(Beginning of Task data)

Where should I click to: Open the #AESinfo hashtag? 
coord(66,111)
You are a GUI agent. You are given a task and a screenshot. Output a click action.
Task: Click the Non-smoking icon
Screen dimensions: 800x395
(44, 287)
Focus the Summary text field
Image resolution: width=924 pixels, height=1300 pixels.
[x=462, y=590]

(End of Task data)

Nothing is to be altered; retype each entry exactly.

Where should I click to: Open the #AESinfo hashtag? 
coord(66,111)
You are a GUI agent. You are given a task and a screenshot. Output a click action.
Task: Click the Non-smoking icon
Screen dimensions: 800x395
(44, 287)
Focus the Summary text field
Image resolution: width=924 pixels, height=1300 pixels.
[x=462, y=590]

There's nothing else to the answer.